Limerick Institute of Technology
The Need for WPA2
Limerick Institute of Technology sought to improve their overall network security after experiencing inefficiencies and security vulnerabilities on their network. They attempted to use an open SSID with captive portal authentication to authenticate network users, but found that user fatigue and open network-related security risks were threatening security.
They decided on implementing eduroam across the board as the campus’ secure network. Eduroam is an encrypted, WPA2-Enterprise network that allows students, researchers, and staff from eduroam institutions to obtain a network connection when visiting participating institutions.
Faculty, staff, and students often travel inside and outside the Limerick system. All of these users rely on the secure eduroam network, so Limerick elected to use that network across their entire campus. This requires each user to authenticate using a fully qualified domain name (e.g. email@example.com) and then they will be securely connected to their secure network.
Hundreds of hours would be gone configuring devices if we weren’t using SecureW2 JoinNow. But more importantly, we are back to a very secure network, where all of our devices are now properly connecting using 802.1X
Challenges of Deployment
Mark Curtin, Senior Technical Officer of the Network Support Group, oversaw the campus-wide deployment of the Eduroam network at Limerick. They began with a handful of devices that were designated for staff and configured by the IT department. They had no issue configuring the devices for the WPA2-Enterprise network, but the vast majority of users did not experience a streamlined process.
BYOD and other mobile devices, such as laptops, tablets, and smartphones, are used by nearly every student and staff member. These unmanaged BYOD devices are naturally much more difficult to reliably onboard due to the variety of operating systems, drivers, wireless utilities, and other unique features that complicate the configuration and troubleshooting process. The steps to configure differ between devices, but one similarity is shared by them all; manually configuring a device for WPA2-Enterprise is a complex process.
On top of the difficulty during configuration, the risk of an incorrectly configured device can leave users and the network vulnerable to over-the-air attacks. The Limerick team tried to combat this by publishing detailed configuration instructions for network users, but the IT support team was still overwhelmed by support ticket requests. If Limerick’s network was to be easily accessible and secure, they would need to find a solution for their eduroam network configuration.
The Right Solution
To accomplish the goal of offering a network that is secure, efficient, and cost effective, Limerick began researching network onboarding solutions.

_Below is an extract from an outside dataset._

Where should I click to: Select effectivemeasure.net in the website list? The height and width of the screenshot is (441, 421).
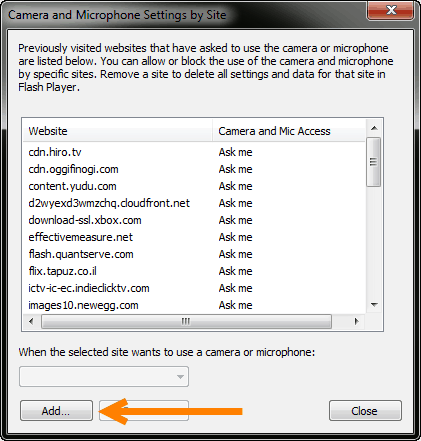coord(194,237)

With an exceptional onboarding client in place, they could offer a much more efficient method for users to configure their devices.

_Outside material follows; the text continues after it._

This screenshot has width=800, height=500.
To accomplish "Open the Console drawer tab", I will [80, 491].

After considering a few onboarding solutions, Limerick engineers ultimately judged that JoinNow MultiOS from SecureW2 would be a sound solution. The JoinNow solution fits the Limerick issue perfectly due to its vendor-neutral support, streamlined user experience, intuitive management interface, and professional technical support.

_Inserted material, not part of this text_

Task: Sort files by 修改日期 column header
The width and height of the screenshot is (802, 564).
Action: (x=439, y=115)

“JoinNow is just a complete package,” Curtin says. “When you’re using free open source software, if you have a question you can only send an email to the community and somebody might get back to you. But with SecureW2, the support is excellent. When you need support, it’s handled very professionally.”
Curtin also recognized the value of JoinNow’s unique reporting functionality, which delivers detailed device and connection reports as users are onboarding to the network. This feature gives the helpdesk all the information they need to help resolve an issue before the student or staff member creates a support ticket.
Curtin also recognized the value of JoinNow’s unique reporting functionality, which delivers detailed device and connection reports as users are onboarding to the network. This feature gives the helpdesk all the information they need to help resolve an issue for the user, before the students or staff member even creates a support ticket.
“It gives you great visibility into what’s happening on the client end,” Curtin says.
It’s no good just saying: ‘the wireless network is there, this is how you connect’. You have to make it as easy as possible for your users or else they won’t be interested in using it
Saving Time, Maximizing Security
WPA2-Enterprise is considered the gold standard for network security today, but Limerick witnessed firsthand the necessity to plan and prepare for launching this network type. Allowing manual configuration is not a viable option, so combining WPA2-Enterprise with an onboarding solution is the most effective deployment method.
“It’s no good just saying: ‘the wireless network is there, this is how you connect’. You have to make it as easy as possible for your users or else they won’t be interested in using it,” Curtin says.
JoinNow removes the complexities of onboarding to WPA2-Enterprise while maintaining straightforward user experience and maximum security. Users simply choose the network they wish to connect to (in Limerick’s case eduroam), complete the onboarding client, and they are equipped with a digital certificate that automatically connects them to the secure network.
Once the process is complete, users should never have to file a connection support ticket because their certificate can be configured for years of authentication. The situation is ideal for IT support as well. Not only will they experience a marked decline in support ticket requests, they’ll also be assured that the network is secured by WPA2-Enterprise and EAP-TLS authentication.
“JoinNow saves us countless hours of labor and time, hundreds of hours would be gone configuring devices if we weren’t using JoinNow. But more importantly, we’re back to a very secure wireless network, where all of our students are now properly connecting using 802.1X,” reports Curtin.
“I definitely wouldn’t be implementing 802.1X for students without JoinNow,” Curtin says.